Pro-Pharmaceuticals Inc. is engaged in the discovery, development and commercialization of therapeutic compounds for advanced treatment of cancer and fibrosis. The company today announced the closing of the $750,000 final tranche of its $6 million private placement with 10X Fund L.P., which is purchasing unregistered Series B convertible preferred stock and warrants.
Pro-Pharmaceuticals issued and sold 285,000 shares of Series B-2 preferred stock convertible into 1,140,000 shares of common stock, a Class A-1 and a Class A-2 warrant each exercisable to purchase 570,000 shares of common stock and a Class B warrant exercisable to purchase 2,280,000 shares of common stock, for a gross purchase price of $570,000. The company reported net proceeds of approximately $536,000.
Theodore Zucconi, CEO of Pro-Pharmaceuticals, thanked 10X Fund for its financial backing and assistance, and said the funds will allow the company to continue its plans to commercialize DAVANAT, Pro-Pharmaceuticals’ lead product candidate.

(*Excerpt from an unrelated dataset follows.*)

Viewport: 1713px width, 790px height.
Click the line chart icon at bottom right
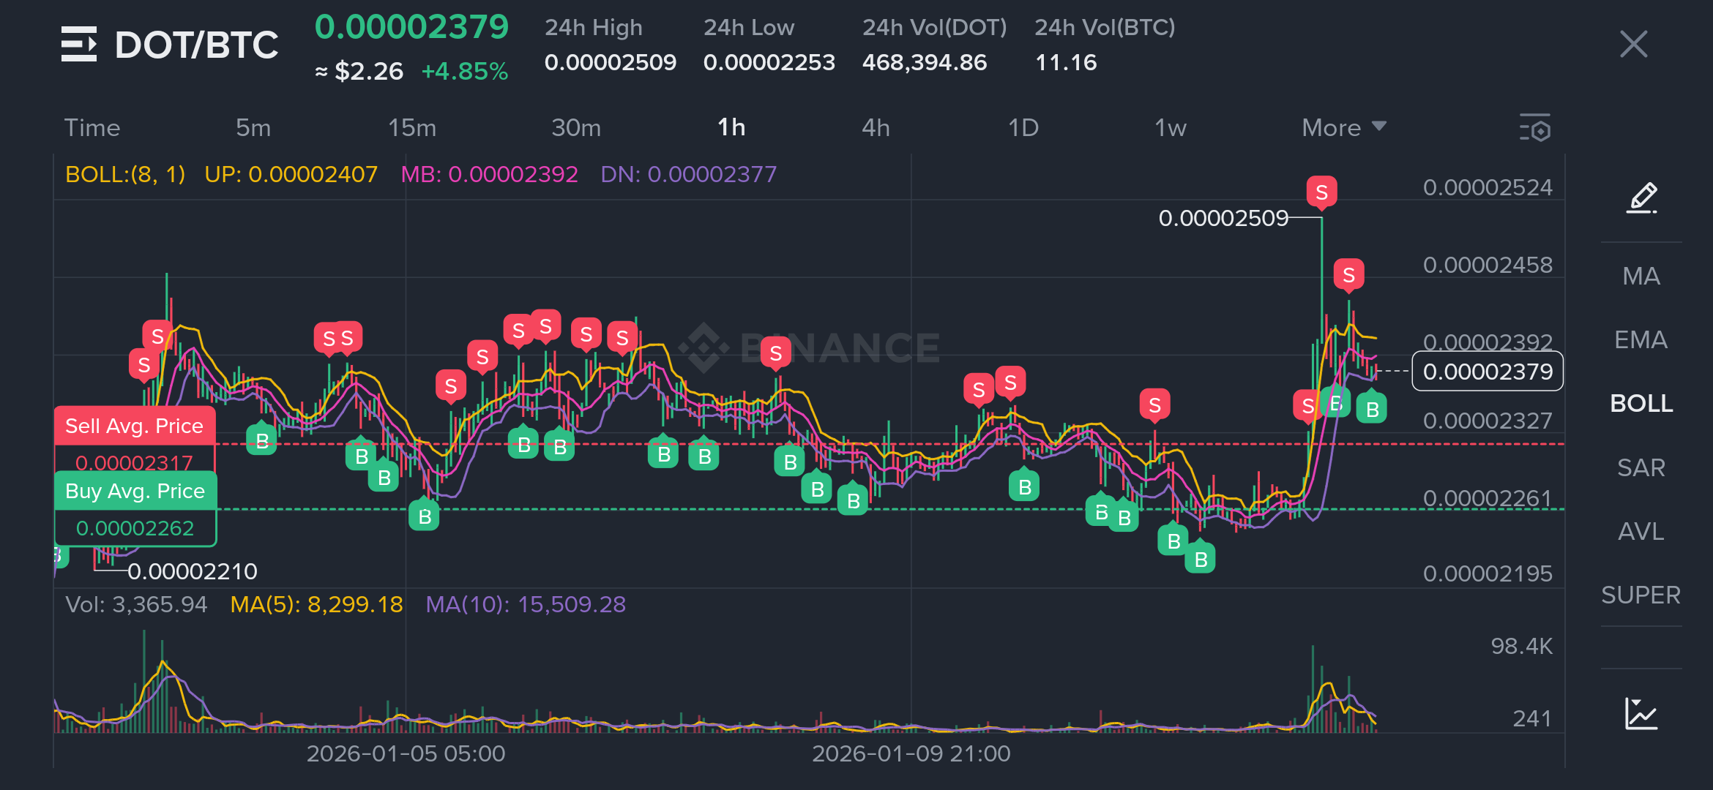(x=1641, y=713)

“On behalf of our shareholders, our board of directors, and our employees, I would like to thank the 10X Fund for supporting the Company during what can only be described as challenging economic times,” Zucconi stated in the press release. “The raise from 10X Fund, together with our cash on hand, will enable us to fund operations into October and allow us to move forward with our plans to commercialize DAVANAT(R).”
Pro-Pharmaceuticals has completed phase II trials for DAVANAT, and the proceeds from today’s announced private placement will fuel the company to conduct the next phase in the coming year.
“We will be able to complete the design of our phase III trial and plan to initiate it later this year. We also remain committed to our Latin American initiative and believe that we will have an approval in one South American country this year,” Zucconi stated.
According to the press release, the Series B Preferred Stock, the Class A-1 Warrants, the Class A-2 Warrants and the Class B Warrants, including the common stock underlying the Series B Preferred Stock and warrants, have not been registered under the Securities Act of 1933, as amended, and may not be offered or sold in the United States absent registration or an applicable exemption from registration requirements.